Und weiter: Für Lesvos selbst war es der Startschuss dafür, dass alle Gemeinden abgeschafft wurden, und die Insel jetzt nur noch eine Gemeinde ist, die einen Bürgermeister sowie seinen Stellvertreter plus Gemeinderatsmitgliedern per Wahl finden musste, und die Liste der Kandidaten war ellenlang. Nicht, dass Sie jetzt denken, das war’s, nein, nein, jede „alte“ Gemeinde musste auch noch einen vertrauenswürdigen kompetenten Menschen finden, der sich für die Interessen ihrer Region zukünftig in der Hauptstadt einsetzen wird, und das ehrenamtlich. Durch dieses neue System, was im ganzen Land umgesetzt wurde, erhofft sich die Regierung Griechenlands Kosten in Milliardenhöhe einzusparen.

 

Nun, wenn wir schon mal beim Thema „Einsparungen“ sind: Auf den Straßen der Insel sieht man in der letzten Zeit immer mehr Inselbewohner auf Eseln und Pferden reiten.
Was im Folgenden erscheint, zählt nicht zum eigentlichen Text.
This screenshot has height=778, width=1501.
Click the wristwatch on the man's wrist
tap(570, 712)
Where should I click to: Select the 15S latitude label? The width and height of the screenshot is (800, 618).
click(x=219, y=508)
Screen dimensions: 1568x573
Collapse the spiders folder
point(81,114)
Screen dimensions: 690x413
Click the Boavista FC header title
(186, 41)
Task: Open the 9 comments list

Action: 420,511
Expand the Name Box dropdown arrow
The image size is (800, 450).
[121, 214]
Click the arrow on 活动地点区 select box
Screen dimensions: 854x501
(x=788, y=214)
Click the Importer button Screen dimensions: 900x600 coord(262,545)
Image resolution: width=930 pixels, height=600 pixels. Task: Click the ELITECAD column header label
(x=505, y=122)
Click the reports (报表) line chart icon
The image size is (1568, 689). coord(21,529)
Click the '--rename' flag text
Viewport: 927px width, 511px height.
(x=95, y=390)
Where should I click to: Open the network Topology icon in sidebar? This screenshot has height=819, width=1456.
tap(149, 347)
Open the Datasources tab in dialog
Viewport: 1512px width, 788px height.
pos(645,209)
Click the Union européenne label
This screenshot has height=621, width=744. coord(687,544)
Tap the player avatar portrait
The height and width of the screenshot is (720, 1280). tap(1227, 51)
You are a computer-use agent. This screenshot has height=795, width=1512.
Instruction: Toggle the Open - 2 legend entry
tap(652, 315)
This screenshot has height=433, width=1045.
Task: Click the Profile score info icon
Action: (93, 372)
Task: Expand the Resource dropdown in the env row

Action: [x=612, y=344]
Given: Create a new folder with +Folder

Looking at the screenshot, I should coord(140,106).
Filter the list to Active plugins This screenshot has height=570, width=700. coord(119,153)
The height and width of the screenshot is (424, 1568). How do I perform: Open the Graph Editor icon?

Sollte die Krise etwa diese fast ausgestorbene Art der Fortbewegung wiederbeleben? Auch längst erkaltete Kamine rauchen wieder, da die Menschen befürchten, die gestiegenen Preise für Heizöl nicht mehr tragen zu können. Ein weiteres Zeichen: Zeigen sich die Griechen vom erlassenen Rauchverbot zwar unbeeindruckt, so haben doch viele von ihnen aus wirtschaftlichen Gründen mit dem Rauchen aufgehört, denn Tabakwaren sind, wie auch Benzin und Heizöl, die Produkte, die derzeit fast monatlich im Preis angehoben werden.

 

Noch einmal möchte ich betonen, dass es ein schwerer Winter für uns hier auf der Insel wird. Es ist die begonnene Olivenernte, die für kurze Zeit die Menschen positiver stimmt, denn die Bäume biegen sich unter der Last der Früchte, die jetzt reif und prall sind für die Presse, aber auch hier zeichnet sich Veränderung ab: Haben Olivenhainbesitzer im letzten Jahr noch Helfer beschäftigt, so sieht es jetzt so aus, dass sie nach dem Motto handeln, das diesen Winter auf Lesvos herrscht: Selbst die Ärmel hochkrempeln und den Gürtel enger schnallen..

 

Tja, und jetzt bleibt abzuwarten und zu sehen, wie die Zukunft funktioniert, mit nur einem Bürgermeister für die ganze Insel. Spontan kommt mir da die Frage in den Sinn, ob dieser Mann wohl – weit weg in Mytilini – mitkriegen wird, dass die Sturmschäden des vergangenen Winters am Eftalou-Boulevard nicht ausgebessert worden sind und wir vielleicht hilflos zusehen müssen, wie die gesamte Straße demnächst im Meer verschwindet. Naja, den Menschen, die in Eftalou leben, bleibt ja immerhin noch der Weg über Sykaminia nach Molyvos...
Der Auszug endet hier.